> [Written task]
According to the passage on students' unit circle meanings, why is it not surprising that the students' notions of measurement significantly influenced those meanings? Answer in one to three sentences.

-- START OF Text block --

As the study progressed, it was not until each student reasoned that all circles have a radius of one radius length (versus a radius of one) that he or she understood given circles and the unit circle as essentially one in the same. By understanding that any circle’s radius can be used as a unit magnitude and that this unit resulted in a radius of measure 1, the students’ meanings for the unit circle gained the capacity to assimilate any specified circle (e.g., Excerpt 4). Reflecting a shift in the students’ unit circle meanings, and corroborating Moore’s (2013) work with precalculus students, their reasoning transitioned from foregrounding the execution of calculational strategies to anticipating calculations and solutions through coordinating measures in radii, measures in other units (e.g., inches), and associated magnitudes. In the former case, their unit circle meanings involved comparing values or numbers on the unit circle with values on a given circle in a case-by-case basis to identify the proper calculation. The students generalized such calculational strategies, but the unit circle remained distinct from given circles in this generalization. In the latter case, the students thought of the unit circle in terms of a quantitative relationship (i.e., measuring relative to the radius) that encompasses all specified circles. Considering Deb’s and Dexter’s progress, a unit circle meaning that encompasses conceiving any specified circle’s radius as a unit of measure appears to have supported their ability to “mentally or physically construct geometric objects to help them deal with trigonometric situations” (Weber, 2005, p. 103).

7.2 The unit circle and unit conversions

Measurement is an important and complex foundation to mathematics. For this reason, it is not surprising that the students’ notions of measurement significantly influenced their unit circle meanings. As the students’ actions illustrate, a unit circle meaning based in measuring in radii involves understanding: (a) a circle’s radius as a viable unit of measure; (b) that lengths simultaneously take on several measures (including radii), each of which convey the same magnitude; (c) a relationship between measures in common linear units and measures in radii; and (d) that when measured in radii, corresponding lengths on all circles have the same numerical value. Most notable was the importance of the students relating the unit circle to comparisons between unit magnitudes and using these comparisons to convert between equivalent measures in different units.

-- END OF Text block --
-- START OF Record extracts --

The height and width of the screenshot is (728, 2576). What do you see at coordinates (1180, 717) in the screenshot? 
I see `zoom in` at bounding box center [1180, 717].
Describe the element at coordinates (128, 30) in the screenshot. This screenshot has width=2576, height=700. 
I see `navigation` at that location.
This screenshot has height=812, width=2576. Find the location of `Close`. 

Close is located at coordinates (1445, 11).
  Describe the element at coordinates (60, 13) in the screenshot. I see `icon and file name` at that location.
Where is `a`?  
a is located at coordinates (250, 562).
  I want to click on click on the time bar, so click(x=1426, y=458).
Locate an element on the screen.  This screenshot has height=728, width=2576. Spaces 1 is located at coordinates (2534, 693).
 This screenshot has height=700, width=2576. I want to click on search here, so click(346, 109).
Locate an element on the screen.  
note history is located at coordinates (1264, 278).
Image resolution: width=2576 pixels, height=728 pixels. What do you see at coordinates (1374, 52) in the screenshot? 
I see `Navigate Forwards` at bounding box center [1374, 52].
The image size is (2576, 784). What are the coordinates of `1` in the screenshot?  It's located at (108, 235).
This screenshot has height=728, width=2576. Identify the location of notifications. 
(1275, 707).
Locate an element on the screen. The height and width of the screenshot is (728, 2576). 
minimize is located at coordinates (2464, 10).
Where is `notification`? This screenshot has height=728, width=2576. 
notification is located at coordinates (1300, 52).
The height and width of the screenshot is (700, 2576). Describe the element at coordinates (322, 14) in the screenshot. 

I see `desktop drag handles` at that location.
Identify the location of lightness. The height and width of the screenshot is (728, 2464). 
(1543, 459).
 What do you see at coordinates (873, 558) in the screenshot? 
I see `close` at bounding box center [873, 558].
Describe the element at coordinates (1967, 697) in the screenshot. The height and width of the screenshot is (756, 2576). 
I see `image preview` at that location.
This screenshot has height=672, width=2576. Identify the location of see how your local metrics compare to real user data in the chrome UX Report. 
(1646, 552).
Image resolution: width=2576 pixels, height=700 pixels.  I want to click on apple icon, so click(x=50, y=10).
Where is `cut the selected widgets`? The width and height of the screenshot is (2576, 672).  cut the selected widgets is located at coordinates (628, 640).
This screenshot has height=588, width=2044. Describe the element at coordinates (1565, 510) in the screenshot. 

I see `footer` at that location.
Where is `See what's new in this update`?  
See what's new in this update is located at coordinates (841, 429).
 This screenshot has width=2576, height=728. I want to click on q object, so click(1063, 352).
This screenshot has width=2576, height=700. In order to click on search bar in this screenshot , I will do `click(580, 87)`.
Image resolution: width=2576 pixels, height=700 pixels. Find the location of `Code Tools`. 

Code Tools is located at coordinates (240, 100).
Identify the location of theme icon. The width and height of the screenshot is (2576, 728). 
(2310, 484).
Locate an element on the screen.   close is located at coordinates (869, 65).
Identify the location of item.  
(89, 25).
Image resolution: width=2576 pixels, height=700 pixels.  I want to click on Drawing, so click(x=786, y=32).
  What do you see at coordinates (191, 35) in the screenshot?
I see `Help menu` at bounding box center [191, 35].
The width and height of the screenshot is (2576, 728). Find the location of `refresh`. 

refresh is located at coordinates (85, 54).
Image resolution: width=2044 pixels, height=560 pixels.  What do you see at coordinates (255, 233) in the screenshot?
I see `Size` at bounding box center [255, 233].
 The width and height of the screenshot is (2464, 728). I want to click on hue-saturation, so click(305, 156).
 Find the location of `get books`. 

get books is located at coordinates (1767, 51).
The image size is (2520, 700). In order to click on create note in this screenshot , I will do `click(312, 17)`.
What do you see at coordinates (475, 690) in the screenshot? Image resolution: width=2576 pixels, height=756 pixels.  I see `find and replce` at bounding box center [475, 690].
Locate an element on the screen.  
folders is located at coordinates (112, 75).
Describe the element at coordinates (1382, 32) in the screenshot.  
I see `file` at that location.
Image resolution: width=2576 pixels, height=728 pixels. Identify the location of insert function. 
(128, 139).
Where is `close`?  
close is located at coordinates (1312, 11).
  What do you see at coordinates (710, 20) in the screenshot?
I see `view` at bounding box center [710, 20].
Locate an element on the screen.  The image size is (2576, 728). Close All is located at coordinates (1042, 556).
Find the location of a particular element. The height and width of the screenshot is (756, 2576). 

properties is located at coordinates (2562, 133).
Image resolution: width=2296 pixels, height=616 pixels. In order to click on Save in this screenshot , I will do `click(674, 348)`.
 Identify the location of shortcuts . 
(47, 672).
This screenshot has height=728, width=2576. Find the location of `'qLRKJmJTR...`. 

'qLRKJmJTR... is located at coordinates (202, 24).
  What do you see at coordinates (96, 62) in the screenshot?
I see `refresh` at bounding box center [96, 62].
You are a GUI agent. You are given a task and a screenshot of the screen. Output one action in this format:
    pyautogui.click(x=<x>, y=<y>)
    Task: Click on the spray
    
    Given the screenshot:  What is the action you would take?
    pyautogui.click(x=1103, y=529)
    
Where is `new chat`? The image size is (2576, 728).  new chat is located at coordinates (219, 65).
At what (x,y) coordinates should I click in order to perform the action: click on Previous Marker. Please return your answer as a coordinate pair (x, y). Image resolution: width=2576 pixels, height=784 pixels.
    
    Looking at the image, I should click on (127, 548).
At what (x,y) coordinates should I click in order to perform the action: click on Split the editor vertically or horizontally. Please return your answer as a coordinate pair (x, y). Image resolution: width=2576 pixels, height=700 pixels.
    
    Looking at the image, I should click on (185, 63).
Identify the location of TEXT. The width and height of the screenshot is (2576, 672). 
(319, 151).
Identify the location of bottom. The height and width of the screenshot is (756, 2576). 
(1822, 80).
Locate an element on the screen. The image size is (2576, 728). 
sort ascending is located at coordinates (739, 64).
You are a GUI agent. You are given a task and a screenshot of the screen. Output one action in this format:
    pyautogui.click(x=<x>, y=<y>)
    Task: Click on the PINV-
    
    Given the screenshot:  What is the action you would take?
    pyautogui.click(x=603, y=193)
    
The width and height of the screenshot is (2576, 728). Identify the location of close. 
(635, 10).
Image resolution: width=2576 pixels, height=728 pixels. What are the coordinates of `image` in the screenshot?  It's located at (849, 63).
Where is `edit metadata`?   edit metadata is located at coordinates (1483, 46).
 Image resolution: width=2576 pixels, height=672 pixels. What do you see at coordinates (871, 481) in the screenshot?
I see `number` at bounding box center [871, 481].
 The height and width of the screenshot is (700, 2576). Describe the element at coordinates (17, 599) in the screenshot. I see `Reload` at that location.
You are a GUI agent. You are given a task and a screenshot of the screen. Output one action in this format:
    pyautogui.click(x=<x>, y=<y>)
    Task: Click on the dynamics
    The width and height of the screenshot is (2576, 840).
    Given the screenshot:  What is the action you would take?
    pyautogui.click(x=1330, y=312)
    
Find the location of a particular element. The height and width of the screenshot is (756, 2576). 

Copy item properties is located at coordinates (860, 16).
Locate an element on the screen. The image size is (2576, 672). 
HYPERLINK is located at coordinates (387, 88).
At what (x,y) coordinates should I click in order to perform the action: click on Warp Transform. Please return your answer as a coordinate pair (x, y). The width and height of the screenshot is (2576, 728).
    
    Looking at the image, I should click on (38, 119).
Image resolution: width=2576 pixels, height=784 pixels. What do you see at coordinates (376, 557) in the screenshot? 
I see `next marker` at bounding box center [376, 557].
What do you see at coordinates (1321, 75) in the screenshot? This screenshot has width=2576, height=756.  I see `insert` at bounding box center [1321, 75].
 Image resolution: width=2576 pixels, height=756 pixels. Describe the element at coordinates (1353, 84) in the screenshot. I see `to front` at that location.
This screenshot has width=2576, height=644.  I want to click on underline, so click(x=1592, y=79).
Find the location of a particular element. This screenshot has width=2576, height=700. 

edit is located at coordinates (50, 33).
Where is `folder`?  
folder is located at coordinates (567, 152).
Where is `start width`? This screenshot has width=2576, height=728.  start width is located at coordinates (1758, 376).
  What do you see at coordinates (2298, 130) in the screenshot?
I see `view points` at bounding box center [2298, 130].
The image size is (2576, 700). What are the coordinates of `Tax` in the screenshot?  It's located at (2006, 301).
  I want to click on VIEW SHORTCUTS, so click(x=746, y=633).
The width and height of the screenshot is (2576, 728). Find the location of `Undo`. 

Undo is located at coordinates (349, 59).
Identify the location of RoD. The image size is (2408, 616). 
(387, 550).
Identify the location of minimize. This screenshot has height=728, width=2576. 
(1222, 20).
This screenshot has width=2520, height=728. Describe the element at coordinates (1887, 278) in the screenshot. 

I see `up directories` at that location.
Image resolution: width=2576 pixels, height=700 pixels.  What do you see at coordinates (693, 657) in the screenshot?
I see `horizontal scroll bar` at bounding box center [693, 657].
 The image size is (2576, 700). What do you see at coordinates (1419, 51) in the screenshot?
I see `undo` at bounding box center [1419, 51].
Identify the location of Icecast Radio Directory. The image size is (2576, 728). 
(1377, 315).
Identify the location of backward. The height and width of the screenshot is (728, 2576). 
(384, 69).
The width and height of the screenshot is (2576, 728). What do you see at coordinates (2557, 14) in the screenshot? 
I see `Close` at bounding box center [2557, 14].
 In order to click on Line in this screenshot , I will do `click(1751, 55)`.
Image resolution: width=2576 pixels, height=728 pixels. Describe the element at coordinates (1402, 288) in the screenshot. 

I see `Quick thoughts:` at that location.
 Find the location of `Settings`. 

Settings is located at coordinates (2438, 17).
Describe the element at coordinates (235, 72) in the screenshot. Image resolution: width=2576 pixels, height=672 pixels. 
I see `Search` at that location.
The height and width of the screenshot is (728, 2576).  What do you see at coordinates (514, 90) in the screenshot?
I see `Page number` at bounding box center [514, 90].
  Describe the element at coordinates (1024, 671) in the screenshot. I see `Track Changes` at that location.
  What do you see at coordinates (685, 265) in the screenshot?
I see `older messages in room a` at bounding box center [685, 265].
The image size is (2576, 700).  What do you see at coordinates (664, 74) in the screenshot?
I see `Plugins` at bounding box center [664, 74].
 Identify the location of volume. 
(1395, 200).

-- END OF Record extracts --

> [Result of this task]
It is not surprising because measurement is an important and complex foundation of mathematics.